EXCERPTED RECORDS >>

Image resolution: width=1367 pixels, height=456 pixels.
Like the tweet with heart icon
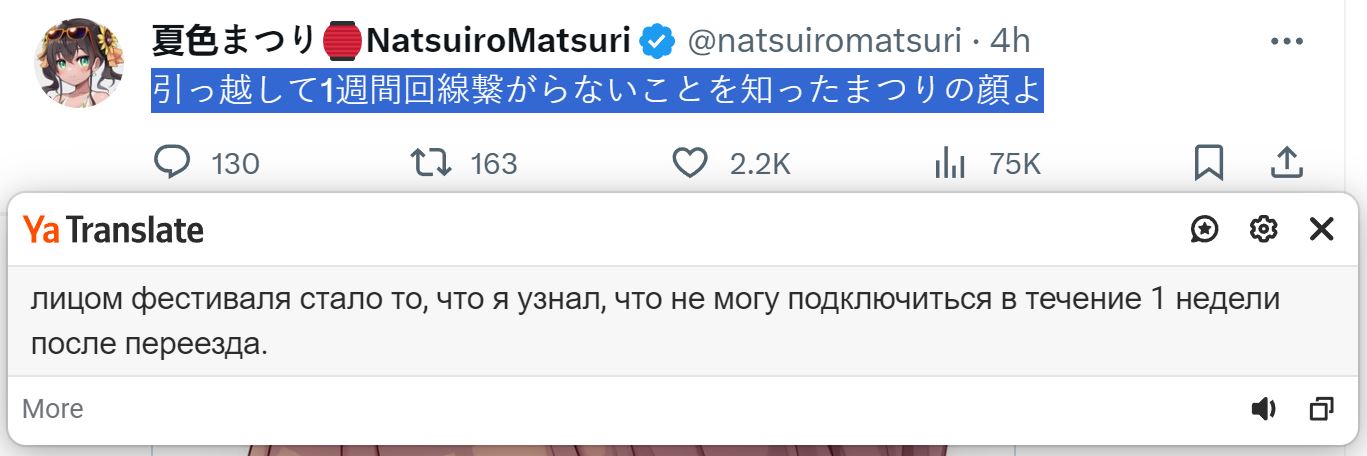click(690, 163)
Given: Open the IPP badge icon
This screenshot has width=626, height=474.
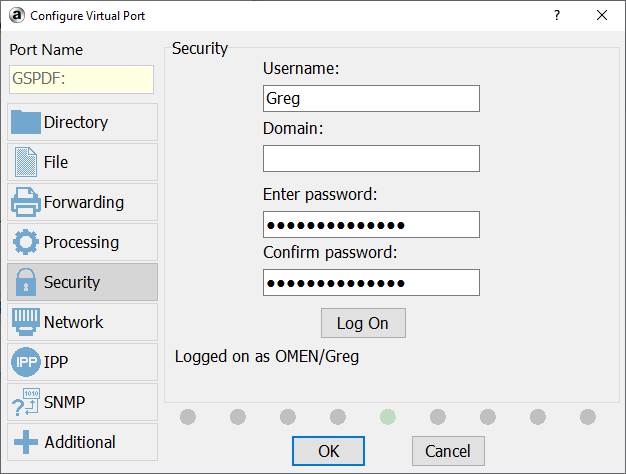Looking at the screenshot, I should point(26,362).
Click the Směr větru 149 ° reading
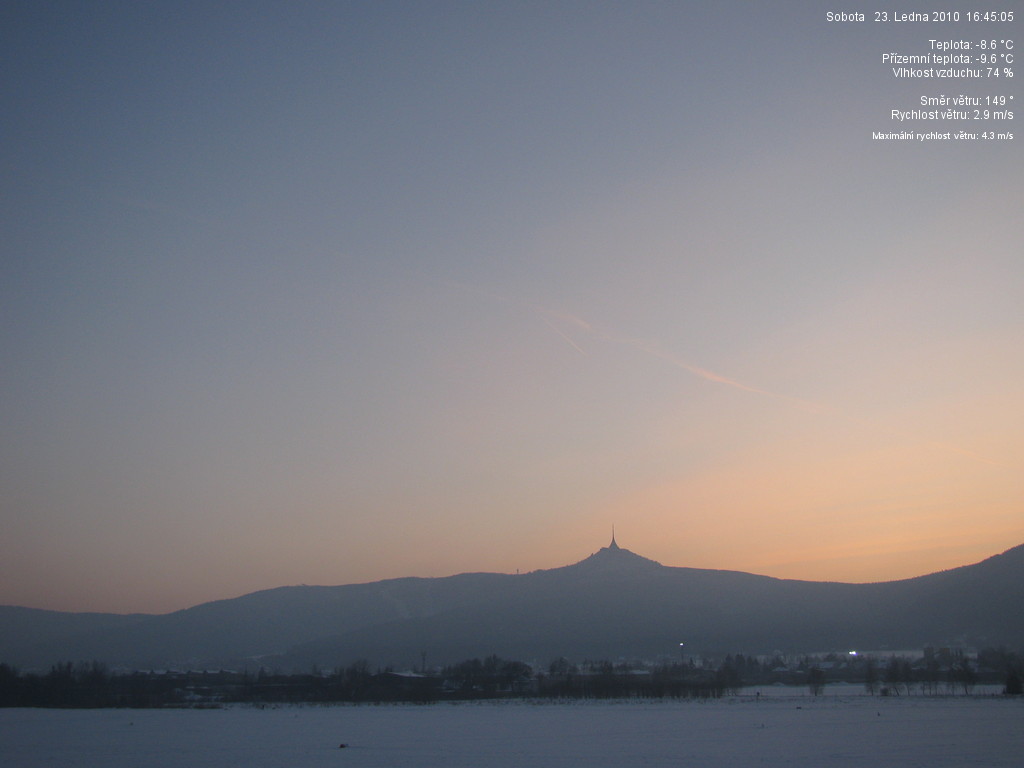Image resolution: width=1024 pixels, height=768 pixels. pyautogui.click(x=966, y=101)
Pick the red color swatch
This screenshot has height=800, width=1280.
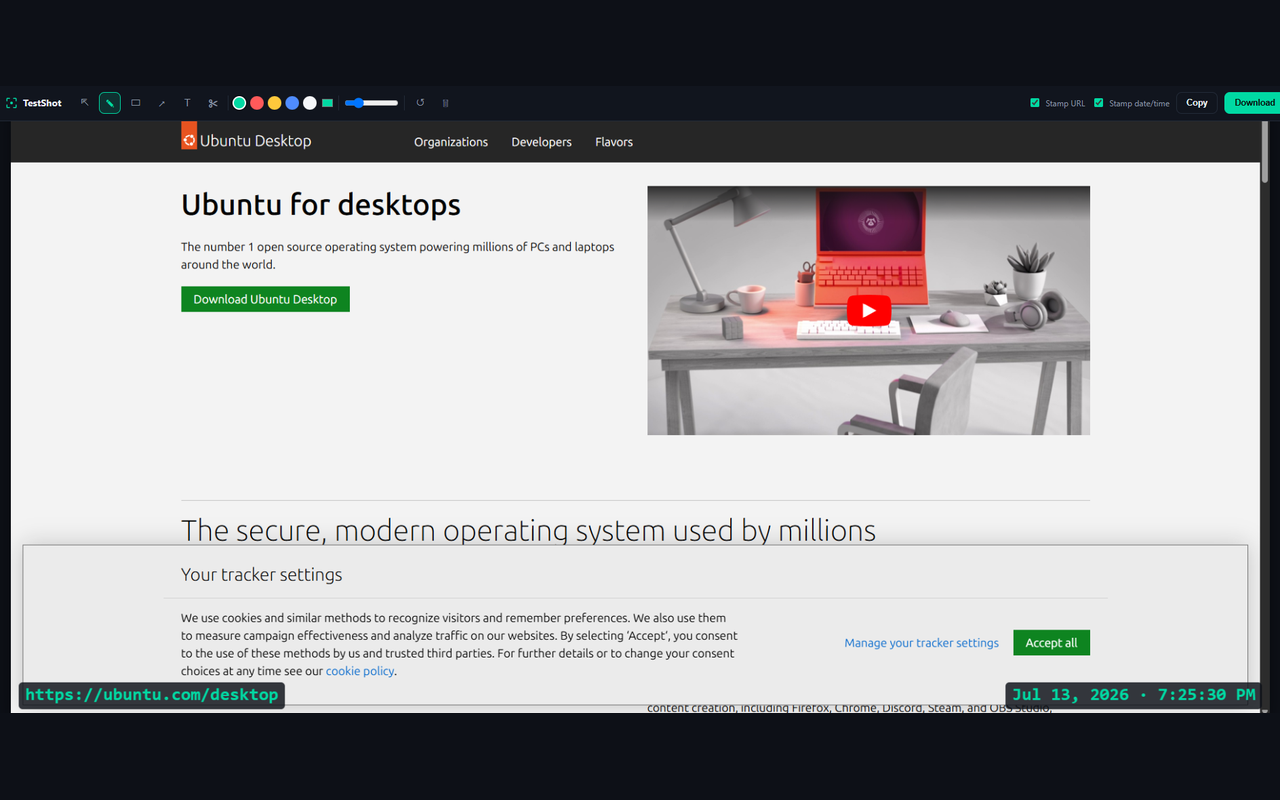[x=257, y=103]
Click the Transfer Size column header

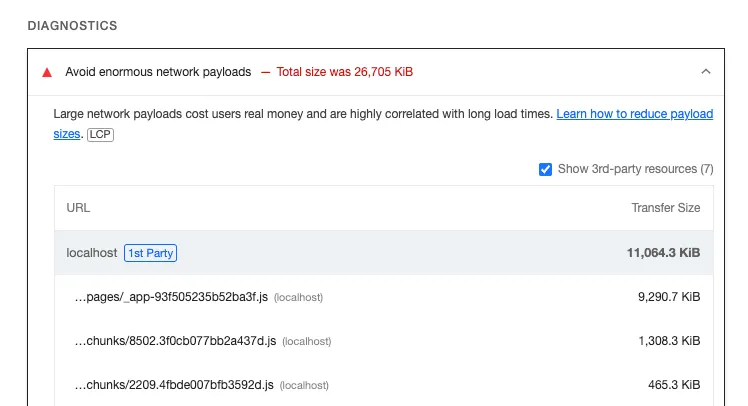coord(665,208)
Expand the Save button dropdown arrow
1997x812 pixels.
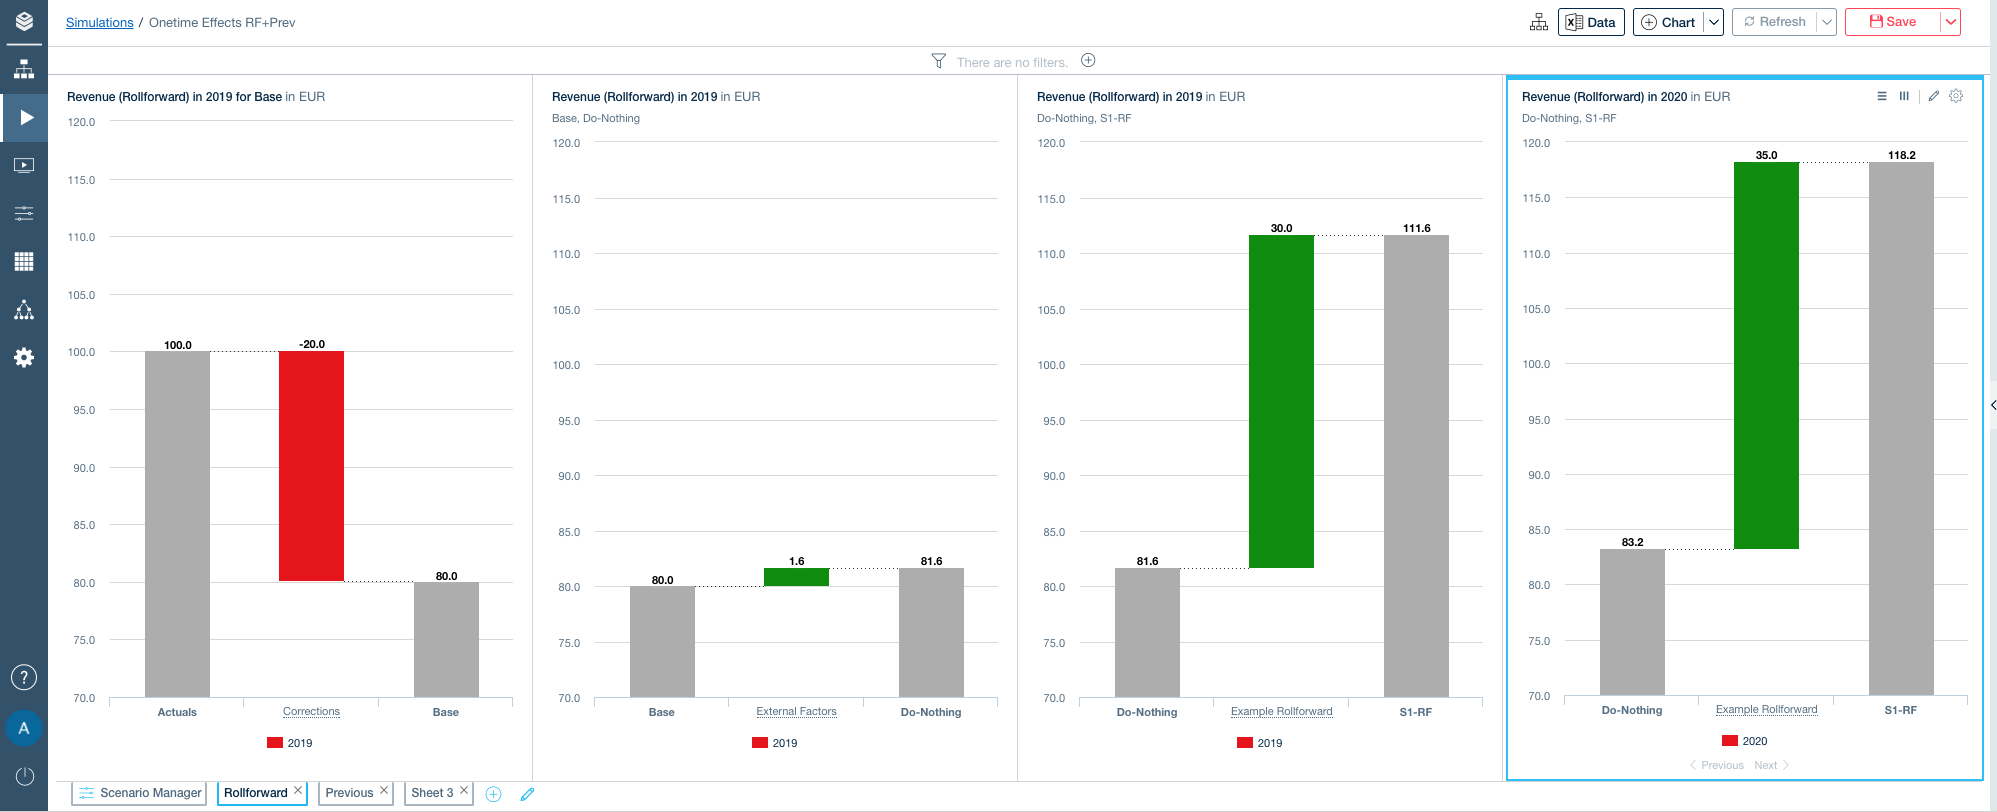pyautogui.click(x=1950, y=22)
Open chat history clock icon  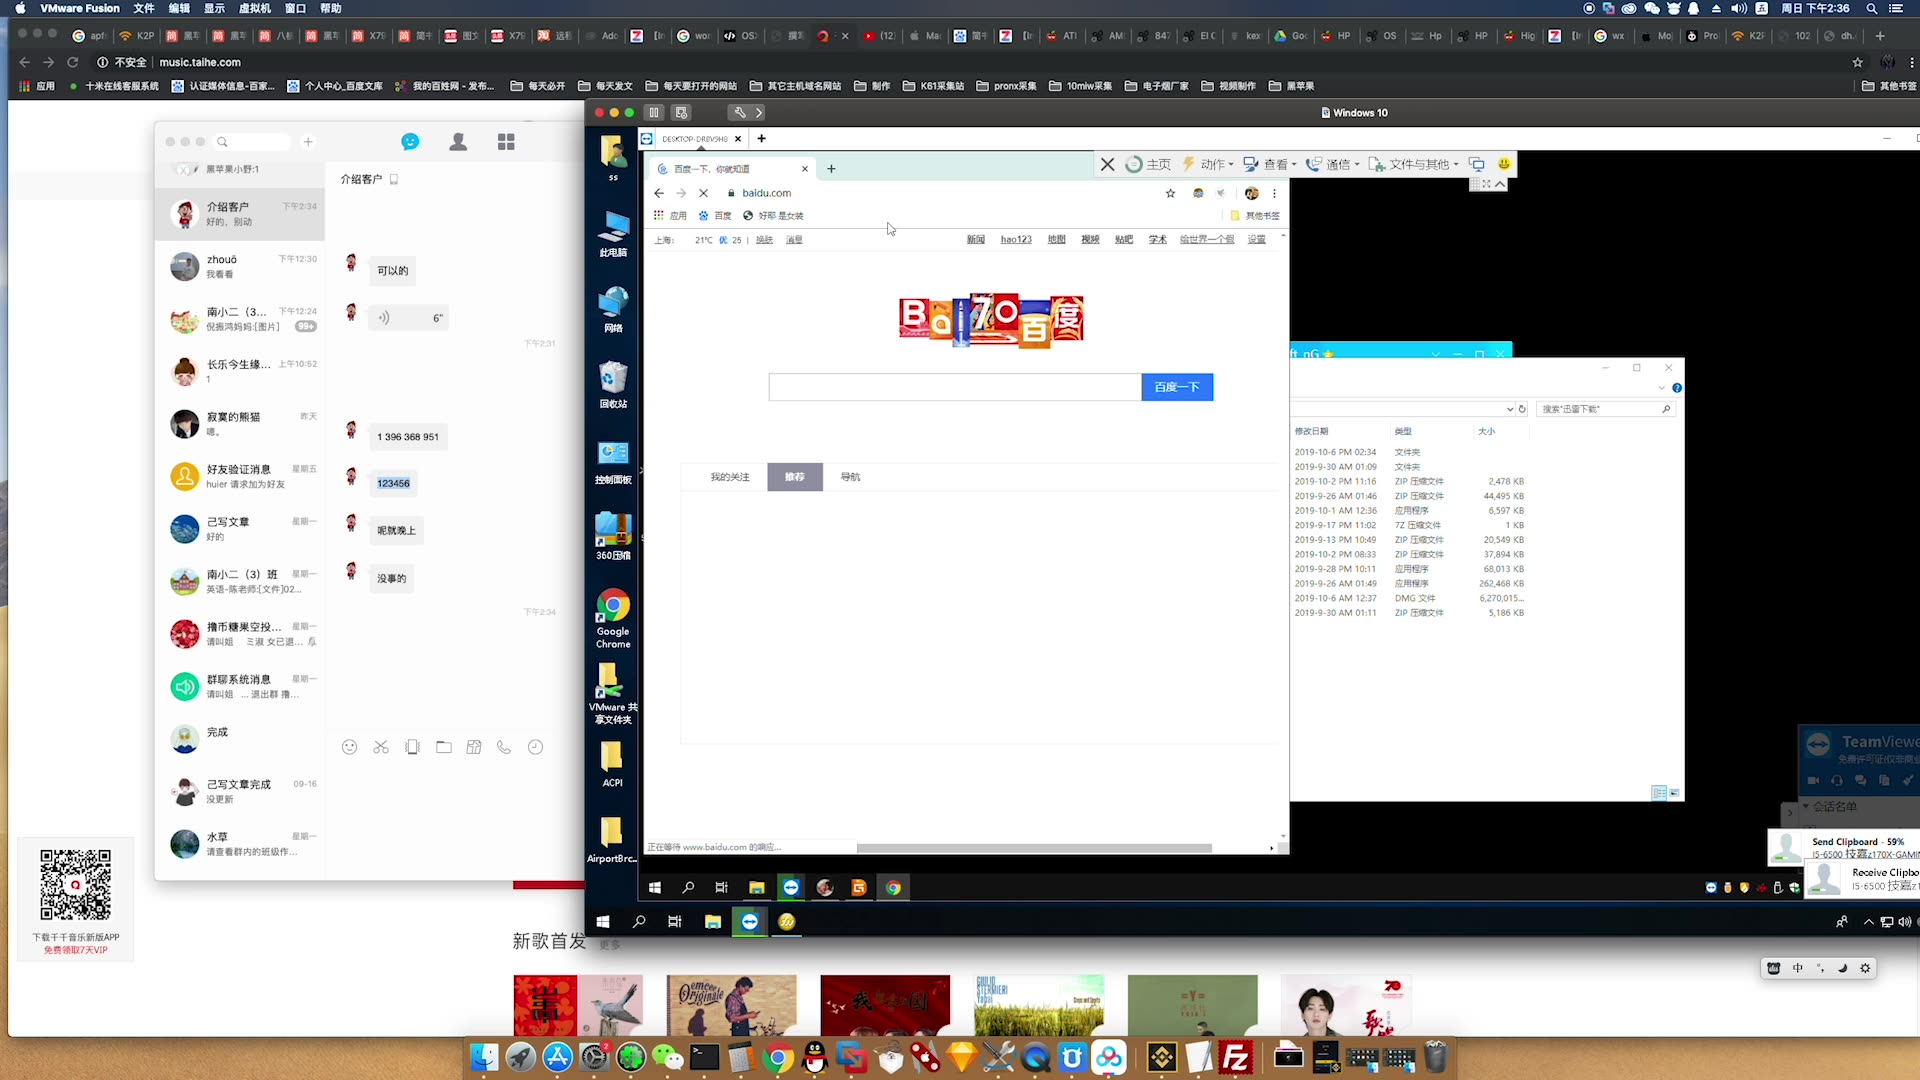tap(535, 747)
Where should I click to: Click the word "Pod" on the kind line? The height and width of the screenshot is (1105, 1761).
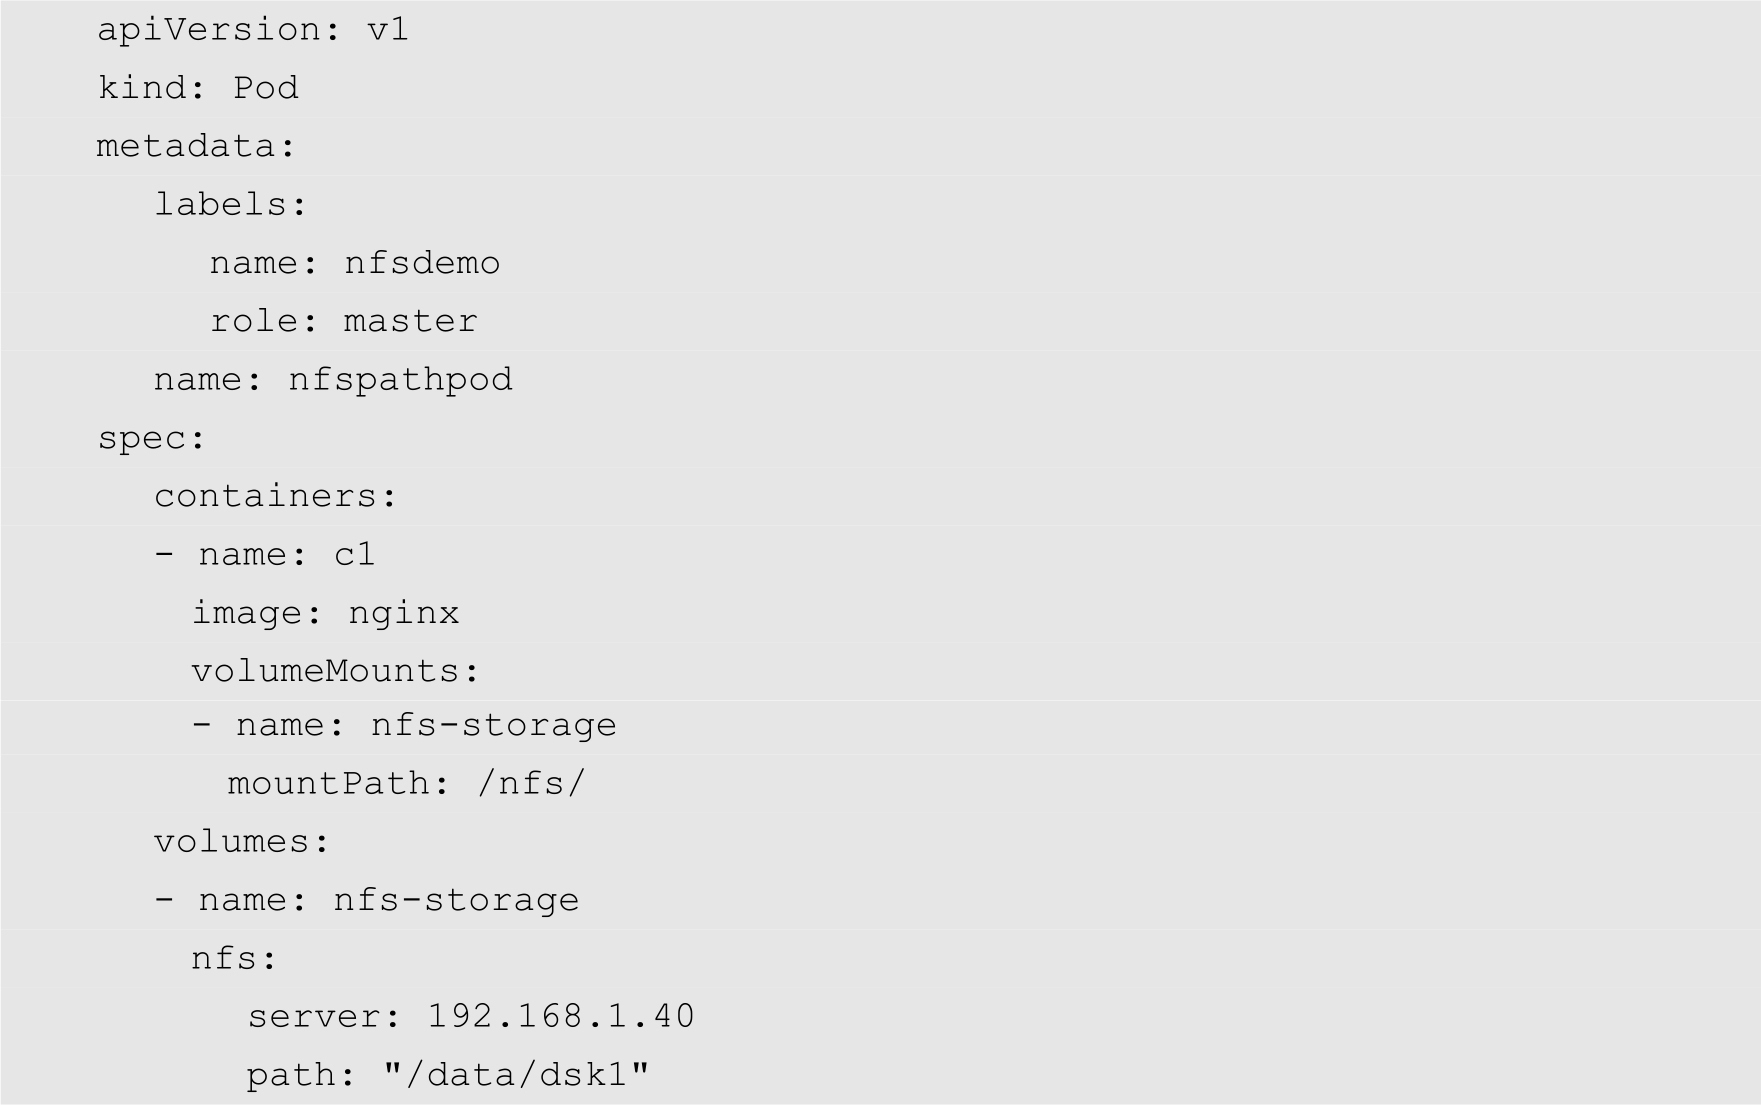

WRITTEN REQUEST >> Please collect every line above that contains the word "This". Case counts.

TASK RESPONSE >>
This screenshot has width=626, height=474.
This screenshot has height=800, width=1280.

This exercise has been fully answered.